**Prompt**. Copy out each line of the listing below where the string "computer" appears.

**Exercise material**.
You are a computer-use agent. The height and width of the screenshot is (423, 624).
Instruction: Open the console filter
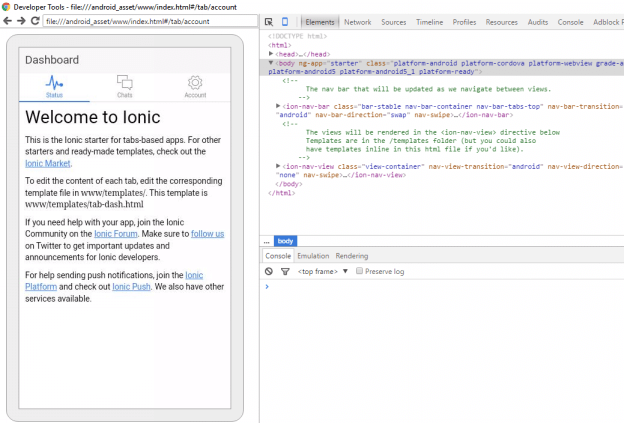284,271
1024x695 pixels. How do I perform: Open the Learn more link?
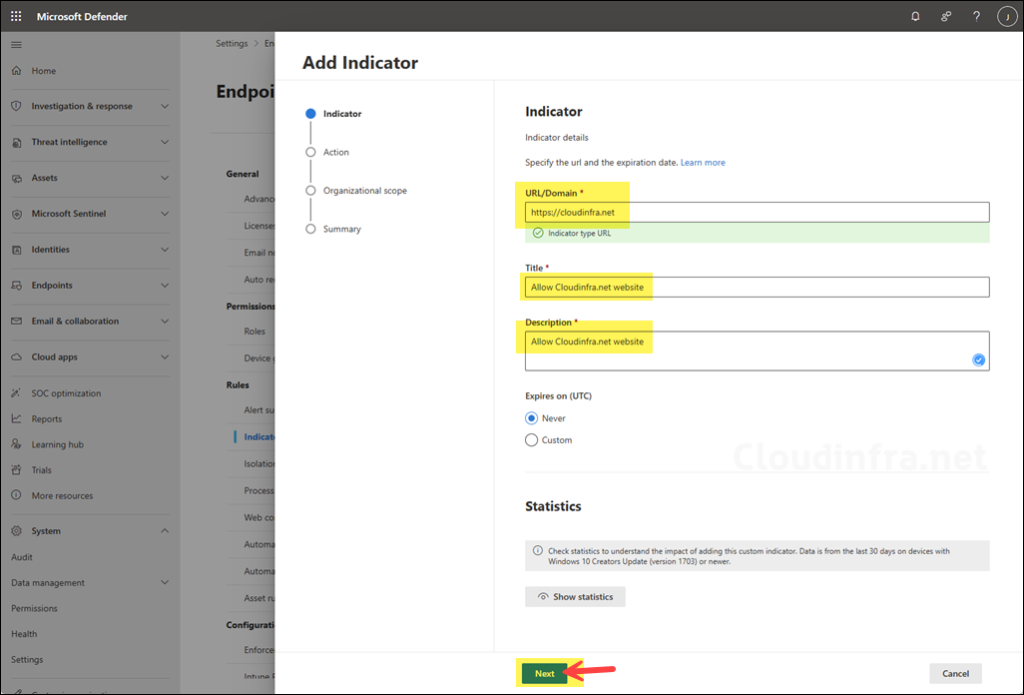pyautogui.click(x=702, y=161)
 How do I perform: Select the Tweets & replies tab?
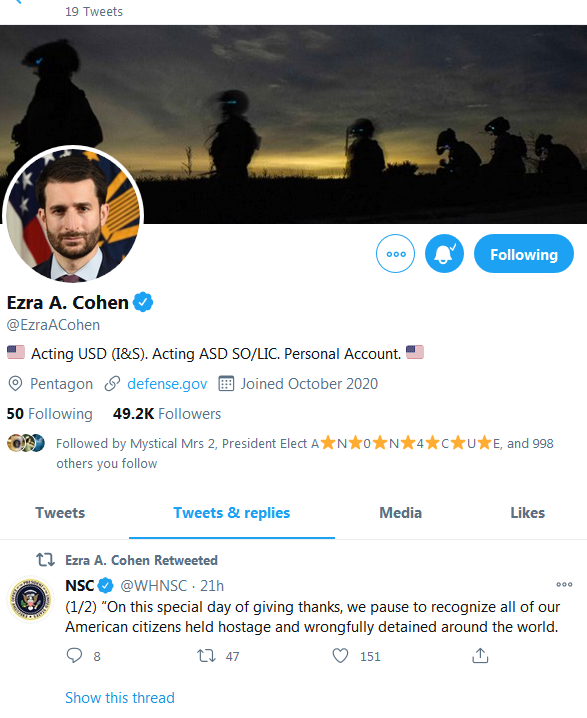click(232, 513)
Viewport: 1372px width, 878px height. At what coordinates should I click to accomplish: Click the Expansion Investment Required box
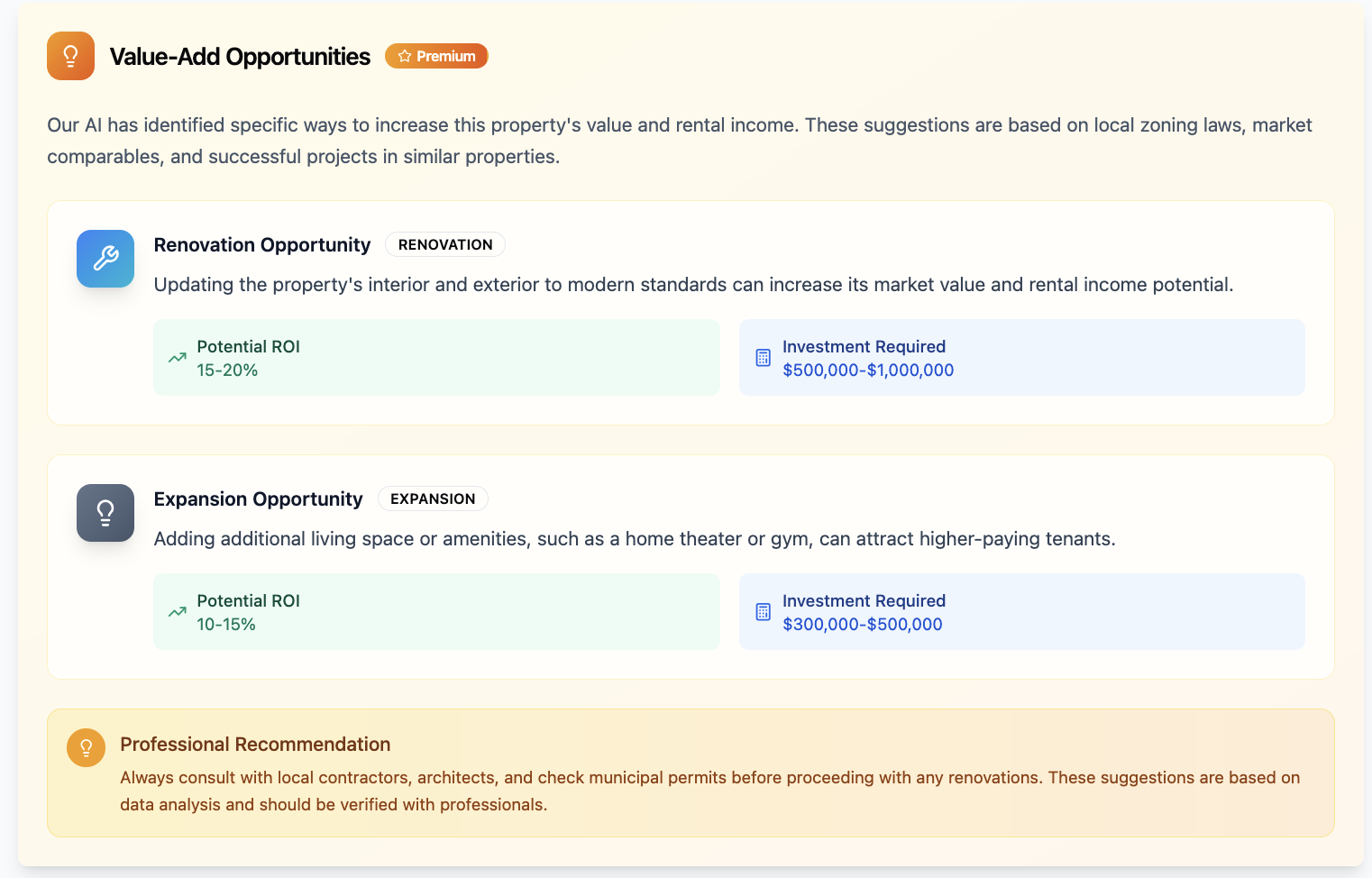coord(1022,611)
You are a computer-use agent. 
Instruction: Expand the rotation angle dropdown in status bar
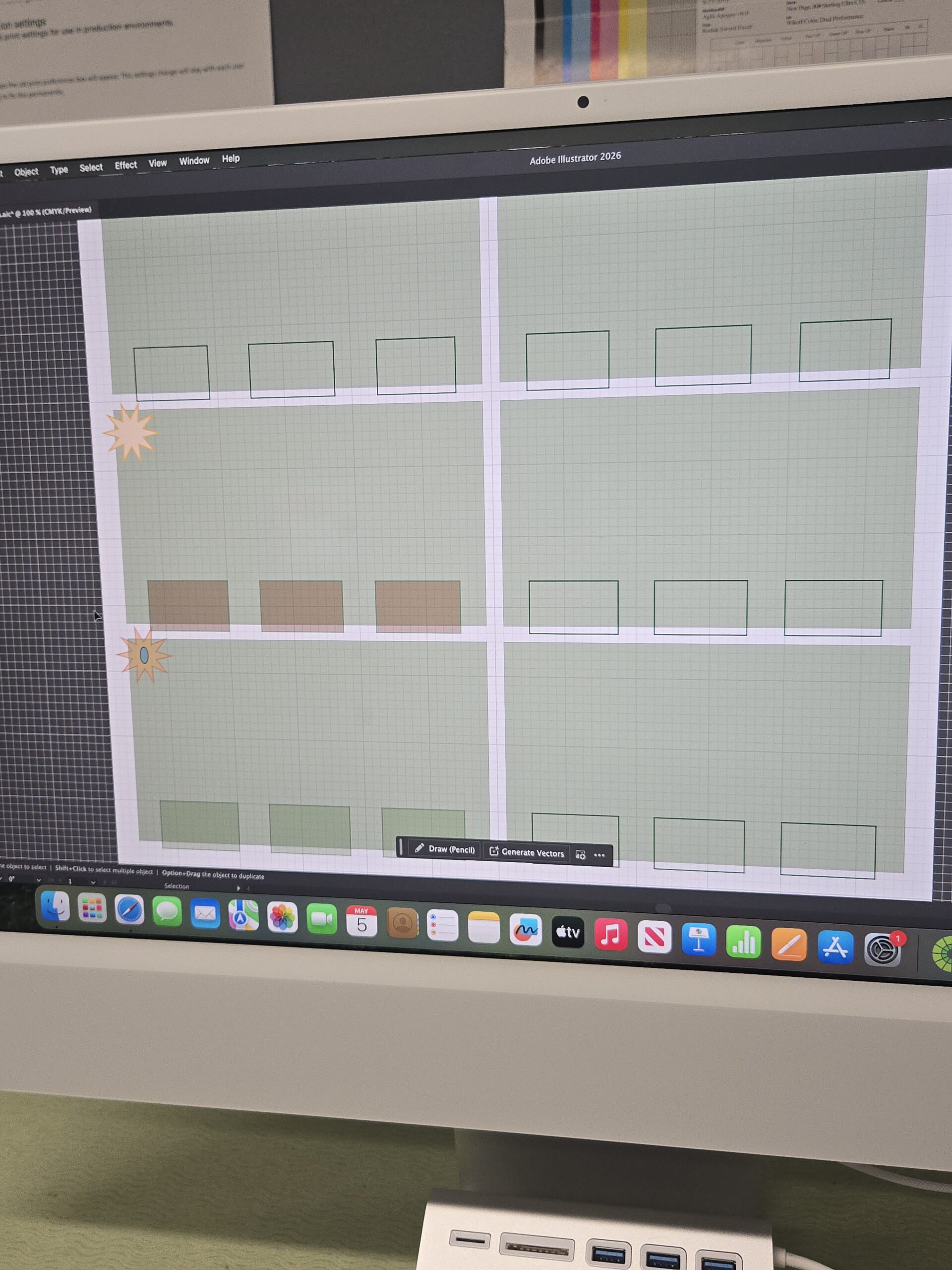pyautogui.click(x=39, y=880)
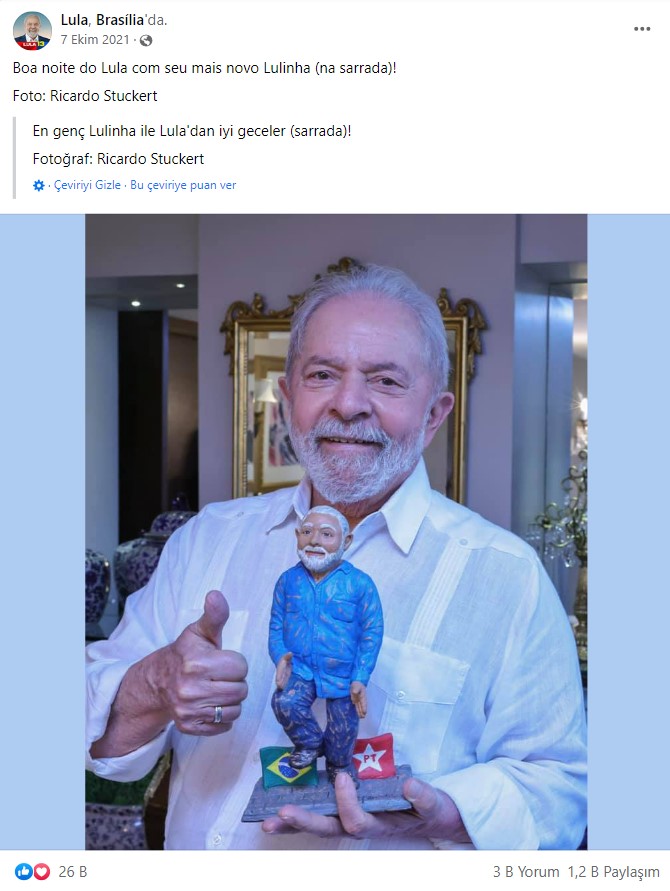
Task: Click the globe public audience icon
Action: pyautogui.click(x=146, y=40)

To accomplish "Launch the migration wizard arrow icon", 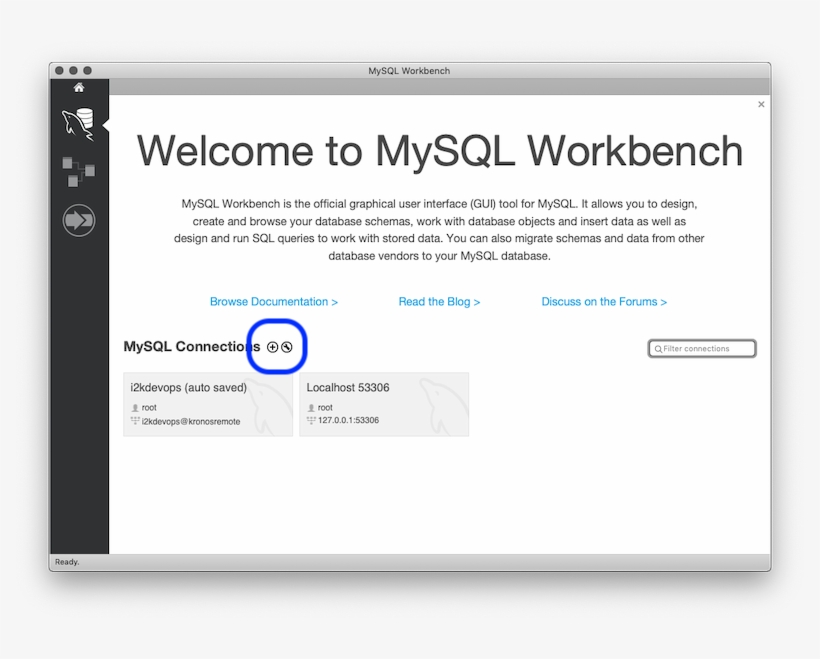I will pos(78,220).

**Reply to the task**.
You are a computer-use agent. The height and width of the screenshot is (423, 624).
You are a computer-use agent. 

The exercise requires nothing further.